In Summer 1919, Mr. Fred S. Tibbetts and his wife, Elnora Polley Tibbetts (most often called Nora), set out on a cross-country road trip to visit Fred’s father and mother. Traveling to Florida along with Fred and Nora Tibbetts were their children George, age 15, and Mildred, age 12. After their arrival in Florida, Nora wrote a letter home that was excerpted in the Issaquah Press on January 2, for the benefit of the community.

Fred’s parents, George Washington Tibbetts and his wife Rebecca, had purchased property, including orange groves, in Apopka, Florida circa 1913. (The home, located at 21 East Orange Street in Apopka, is known today as the Mitchell-Tibbetts House and is on the National Register of Historic Places). Since that time, the senior Tibbetts had been spending winters in Apopka and summers in Issaquah.

The Tibbetts family had a pronounced affection for automobiles, and automobile travel.

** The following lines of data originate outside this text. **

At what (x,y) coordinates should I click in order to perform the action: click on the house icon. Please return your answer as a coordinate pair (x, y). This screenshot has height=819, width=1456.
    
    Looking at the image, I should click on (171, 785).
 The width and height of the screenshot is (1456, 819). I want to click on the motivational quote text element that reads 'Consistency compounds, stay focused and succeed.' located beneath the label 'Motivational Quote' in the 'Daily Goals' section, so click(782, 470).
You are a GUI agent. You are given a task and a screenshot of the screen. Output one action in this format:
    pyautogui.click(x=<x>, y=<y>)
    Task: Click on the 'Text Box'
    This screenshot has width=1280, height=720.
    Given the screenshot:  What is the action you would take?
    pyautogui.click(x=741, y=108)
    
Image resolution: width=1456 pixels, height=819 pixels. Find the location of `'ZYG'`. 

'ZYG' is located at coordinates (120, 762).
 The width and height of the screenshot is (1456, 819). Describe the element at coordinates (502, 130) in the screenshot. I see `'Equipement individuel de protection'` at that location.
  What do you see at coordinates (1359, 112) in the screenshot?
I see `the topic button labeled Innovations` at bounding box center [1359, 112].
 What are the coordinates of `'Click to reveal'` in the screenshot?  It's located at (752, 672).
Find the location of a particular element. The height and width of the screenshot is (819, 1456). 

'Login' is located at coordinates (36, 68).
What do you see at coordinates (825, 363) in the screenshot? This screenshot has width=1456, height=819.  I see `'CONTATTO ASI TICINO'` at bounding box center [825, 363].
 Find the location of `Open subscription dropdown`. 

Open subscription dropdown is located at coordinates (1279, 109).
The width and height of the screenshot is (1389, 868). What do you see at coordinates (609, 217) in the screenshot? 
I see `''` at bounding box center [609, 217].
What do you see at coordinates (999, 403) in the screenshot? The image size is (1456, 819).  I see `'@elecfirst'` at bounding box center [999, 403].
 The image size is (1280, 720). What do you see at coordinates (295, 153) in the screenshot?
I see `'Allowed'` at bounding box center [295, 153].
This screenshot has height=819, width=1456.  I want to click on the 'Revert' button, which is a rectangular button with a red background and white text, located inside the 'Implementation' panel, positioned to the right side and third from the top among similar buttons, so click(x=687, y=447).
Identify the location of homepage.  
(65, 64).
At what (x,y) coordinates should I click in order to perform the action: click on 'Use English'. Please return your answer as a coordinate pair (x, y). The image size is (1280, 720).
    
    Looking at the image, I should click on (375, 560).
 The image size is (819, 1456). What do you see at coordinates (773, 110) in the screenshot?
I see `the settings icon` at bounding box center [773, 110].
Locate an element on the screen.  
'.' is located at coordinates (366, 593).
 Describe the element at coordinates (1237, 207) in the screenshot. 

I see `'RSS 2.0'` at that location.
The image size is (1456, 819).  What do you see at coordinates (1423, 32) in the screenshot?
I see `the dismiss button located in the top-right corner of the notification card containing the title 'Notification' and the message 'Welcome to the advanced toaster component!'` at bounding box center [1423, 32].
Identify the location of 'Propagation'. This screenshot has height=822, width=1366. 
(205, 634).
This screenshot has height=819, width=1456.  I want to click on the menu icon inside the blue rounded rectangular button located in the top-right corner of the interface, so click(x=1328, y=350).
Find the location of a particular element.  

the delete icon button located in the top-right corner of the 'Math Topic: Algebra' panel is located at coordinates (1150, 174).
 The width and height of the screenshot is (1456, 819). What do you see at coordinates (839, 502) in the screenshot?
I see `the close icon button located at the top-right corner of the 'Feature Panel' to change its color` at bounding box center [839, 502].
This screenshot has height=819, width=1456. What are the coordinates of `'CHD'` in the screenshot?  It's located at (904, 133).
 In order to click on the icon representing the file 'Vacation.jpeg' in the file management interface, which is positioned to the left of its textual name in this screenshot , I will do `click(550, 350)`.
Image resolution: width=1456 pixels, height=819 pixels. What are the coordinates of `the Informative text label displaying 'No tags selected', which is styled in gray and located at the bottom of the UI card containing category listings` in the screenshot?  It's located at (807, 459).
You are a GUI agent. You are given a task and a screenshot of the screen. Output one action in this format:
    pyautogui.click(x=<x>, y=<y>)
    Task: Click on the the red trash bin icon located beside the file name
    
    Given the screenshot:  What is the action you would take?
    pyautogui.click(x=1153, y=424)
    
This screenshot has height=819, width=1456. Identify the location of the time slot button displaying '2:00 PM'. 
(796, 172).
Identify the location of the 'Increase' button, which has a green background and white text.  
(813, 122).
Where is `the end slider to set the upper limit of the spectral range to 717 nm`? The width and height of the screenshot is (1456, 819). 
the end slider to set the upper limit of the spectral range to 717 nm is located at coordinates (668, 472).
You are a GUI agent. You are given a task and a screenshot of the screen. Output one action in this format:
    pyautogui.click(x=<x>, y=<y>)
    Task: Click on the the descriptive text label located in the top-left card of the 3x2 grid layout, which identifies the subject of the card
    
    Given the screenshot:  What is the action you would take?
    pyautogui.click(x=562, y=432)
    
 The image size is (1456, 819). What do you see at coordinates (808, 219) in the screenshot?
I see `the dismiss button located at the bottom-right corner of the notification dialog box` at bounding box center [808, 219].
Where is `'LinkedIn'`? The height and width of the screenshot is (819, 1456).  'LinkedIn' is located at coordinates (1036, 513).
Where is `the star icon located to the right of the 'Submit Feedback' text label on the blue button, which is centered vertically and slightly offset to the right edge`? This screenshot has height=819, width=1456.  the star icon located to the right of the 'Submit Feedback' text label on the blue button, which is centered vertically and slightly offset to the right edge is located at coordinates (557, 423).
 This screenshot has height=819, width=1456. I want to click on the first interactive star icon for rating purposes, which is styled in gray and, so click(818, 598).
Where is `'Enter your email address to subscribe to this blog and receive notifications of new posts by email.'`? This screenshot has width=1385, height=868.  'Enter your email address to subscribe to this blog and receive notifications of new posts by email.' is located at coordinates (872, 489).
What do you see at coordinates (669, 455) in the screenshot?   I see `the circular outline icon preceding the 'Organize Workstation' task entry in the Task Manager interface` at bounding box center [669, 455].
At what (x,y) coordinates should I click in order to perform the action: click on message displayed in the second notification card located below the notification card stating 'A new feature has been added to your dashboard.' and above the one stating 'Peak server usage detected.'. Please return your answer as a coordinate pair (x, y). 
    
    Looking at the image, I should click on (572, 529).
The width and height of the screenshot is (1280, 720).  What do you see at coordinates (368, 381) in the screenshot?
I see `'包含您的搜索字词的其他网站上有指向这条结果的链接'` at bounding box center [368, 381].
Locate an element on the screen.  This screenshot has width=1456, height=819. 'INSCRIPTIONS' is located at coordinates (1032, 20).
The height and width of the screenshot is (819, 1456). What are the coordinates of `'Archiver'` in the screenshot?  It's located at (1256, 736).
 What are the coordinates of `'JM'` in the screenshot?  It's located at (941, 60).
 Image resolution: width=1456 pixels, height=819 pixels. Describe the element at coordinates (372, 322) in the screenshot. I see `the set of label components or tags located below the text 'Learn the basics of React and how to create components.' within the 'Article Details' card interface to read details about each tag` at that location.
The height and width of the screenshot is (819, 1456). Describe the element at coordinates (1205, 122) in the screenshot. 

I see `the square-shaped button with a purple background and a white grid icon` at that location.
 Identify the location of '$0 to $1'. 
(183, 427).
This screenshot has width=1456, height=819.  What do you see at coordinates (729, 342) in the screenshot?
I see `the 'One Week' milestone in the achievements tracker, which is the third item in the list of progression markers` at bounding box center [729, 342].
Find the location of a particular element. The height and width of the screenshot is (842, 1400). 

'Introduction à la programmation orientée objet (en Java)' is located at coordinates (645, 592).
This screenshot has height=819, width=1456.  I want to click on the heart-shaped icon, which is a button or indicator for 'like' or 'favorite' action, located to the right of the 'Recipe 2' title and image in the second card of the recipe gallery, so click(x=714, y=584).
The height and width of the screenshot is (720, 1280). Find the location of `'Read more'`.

Fred’s father, George Washington Tibbetts, had organized one of the earliest family road trips in 1916, leading a two-car caravan over the brand new Snoqualmie Pass highway. The trek from Issaquah to Florida reportedly took 40 days. Ida May Tibbets Goode, Fred’s sister, kept a diary along the way.

The journey was as much a triumphal march as a road-trip. The year prior, George W. Tibbetts had drafted the bill for a Snoqualmie Pass highway and pushed it through the State legislature. The resulting gravel highway was the first to cross the Cascades. A postcard commemorates its opening in 1915. With the opening of the pass, Issaquah became a landmark on the path through the Cascades.

Another early adopter of the automobile was Fred Tibbetts’ brother Wilson, who owned and operated the first automotive dealership in Issaquah. Wilson’s daughter Ferol would grow up admiring and driving a variety of cars.

Fred and Nora Tibbetts also owned a car. This was unusual in 1920, but would not be for long. Over the course of the next 10 years, Americans would purchase more than 26 million automobiles and 3 million trucks. Commercial enterprises were early adopters. As early as 1914, Lorenzo Francis was running passengers from Issaquah to Seattle in a Stanley Steamer car. Other auto stages followed. By 1925, Northern Pacific closed the Issaquah Depot’s waiting room and stopped offering passenger service. Local auto stages could offer speed, economy, and variety of arrival and departure times, and passenger rail couldn’t compete.